So, what was it that made such a drastic change in how I live my life? Why did my contentment skyrocket? What got the ball rolling was a burning desire to act on my priorities. I loved being a wife to my man, but I had no time or energy for him. I loved being a mom, but I wasn’t available to listen, assist, and guide. I wanted meaningful relationships with friends, but felt guilty about spending time with them. I loved studying the Bible, but was too tired to bother. And I knew I should be in shape, but there were too many things in front of working out. 

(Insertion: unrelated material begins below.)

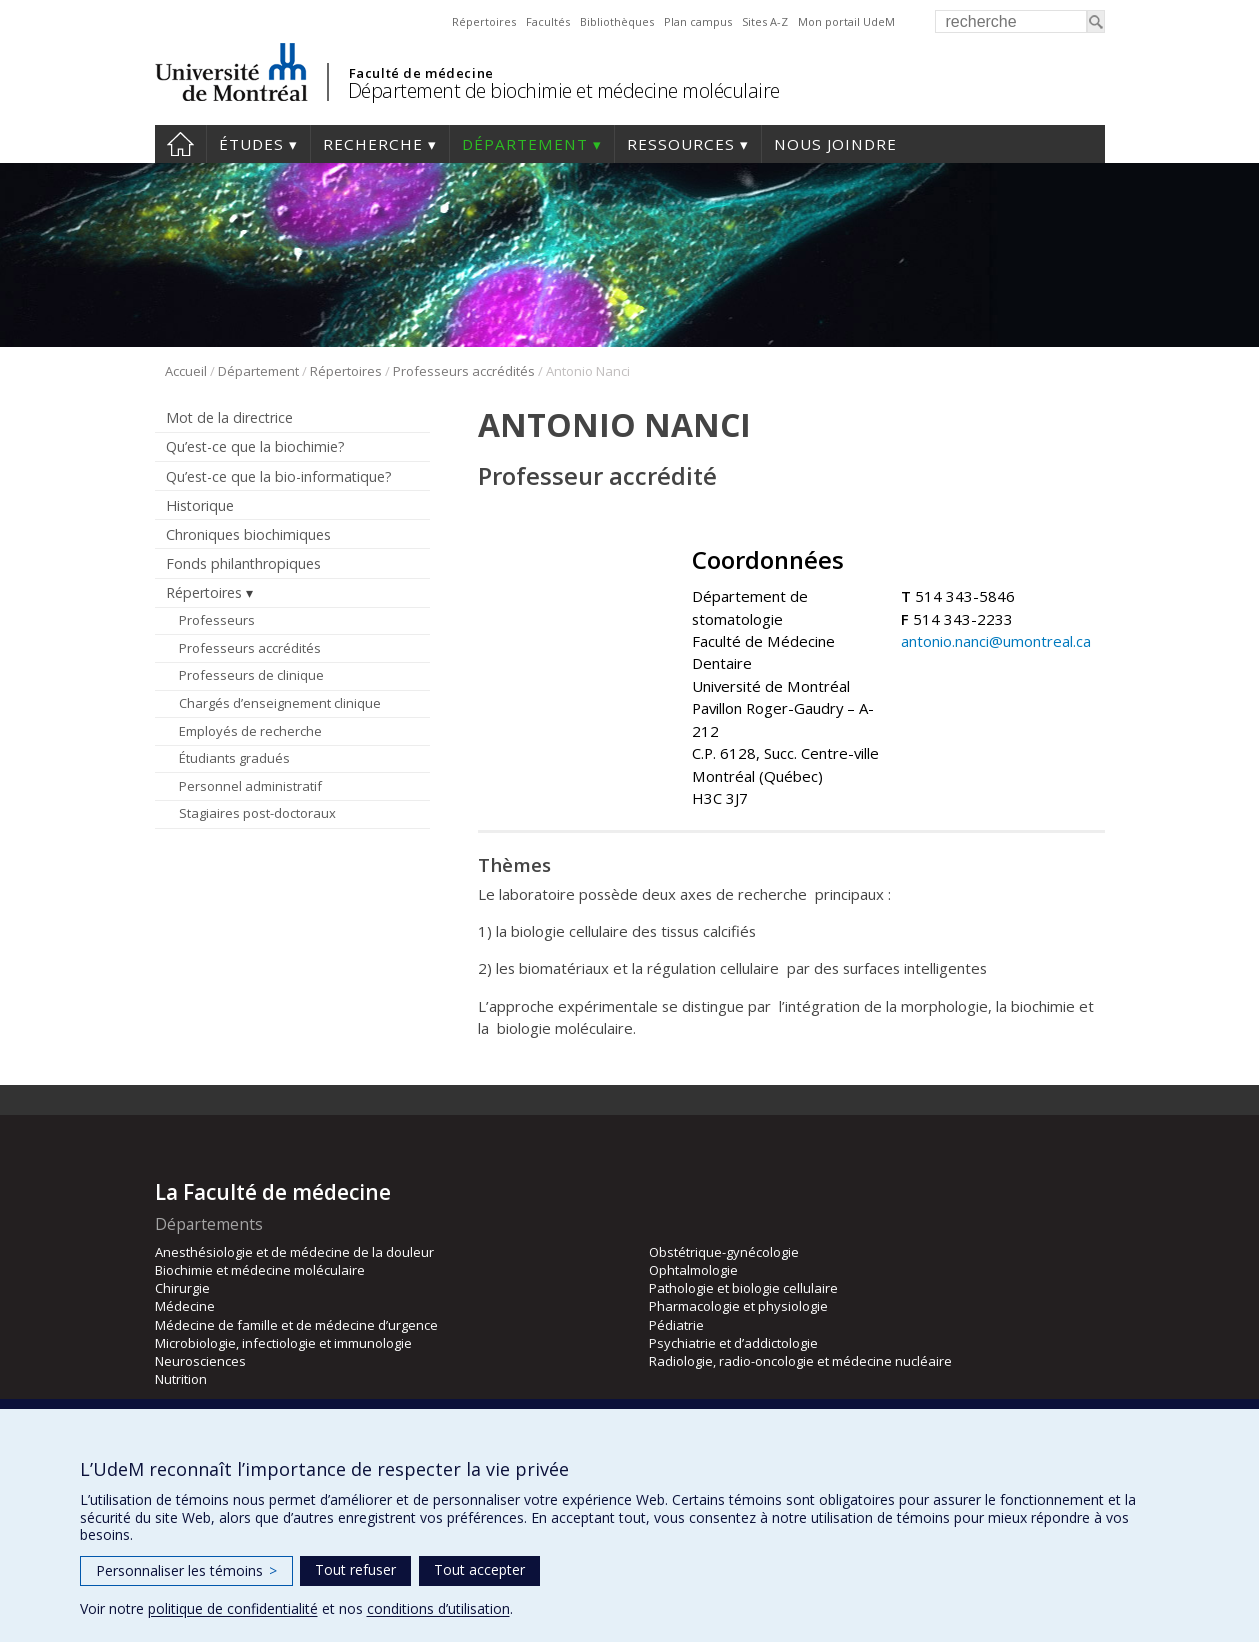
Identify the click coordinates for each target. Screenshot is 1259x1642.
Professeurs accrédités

I knew exactly what my priorities were, but I wasn’t living them out. God, my man, my children, my church ministry, my relatives and my friends were all important to me and I knew their order in my life. But instead, I was living like this: work, church ministry, my relatives, my children, God, friends, my man. My work was not even in my priorities, and it was the thing I was spending the most time doing! 
It’s not that I think work is unimportant, or that I’m spoiled or lazy. Work is an extension of a person’s interests, strengths, and skills, and is used to meet the needs of a community. I proudly come from a blue-collar family that prides itself on its work ethic. I’ve worked for everything I have, including Army veteran status, a B.A. in psychology and a Master’s degree in teaching. And being a first born child, I roll my eyes at the thought of being spoiled. Responsibility is a badge I earned early in life. 

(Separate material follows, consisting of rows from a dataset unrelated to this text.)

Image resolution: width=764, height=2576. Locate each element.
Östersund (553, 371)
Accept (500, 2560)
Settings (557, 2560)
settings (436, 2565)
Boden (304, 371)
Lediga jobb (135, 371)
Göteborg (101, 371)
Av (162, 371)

My full-time work became a way to earn my worth, fuel my pride, receive praise from supervisors and peers, tie up my strengths and skills, achieve a status, wear a martyr pin, and make money. Because my motives for teaching were not pure, my weaknesses were amplified. Anxiety, loneliness, obsessiveness, fear of not being liked, difficulty with sustained focus attention, and confrontation issues were multiplied and fed a cycle of negativity. 

I could have consulted God’s Word, prayed, and listened to wise counsel before pursuing a job in education. Instead, I coveted the life of a teacher, filled a void of worthlessness, thrived on pleasing people, and neglected to use my abilities on the very people I was blessed to live with. 

You may be thinking that all this sounds kind of harsh. But, it’s just the hard truth. I do not feel condemned or have an Eeyore complex. Instead,  I thank the Lord everyday for turning my life around. Having a strong inclination to reorder my time, my focus, and my activities was the first step to bringing joy and order into my life.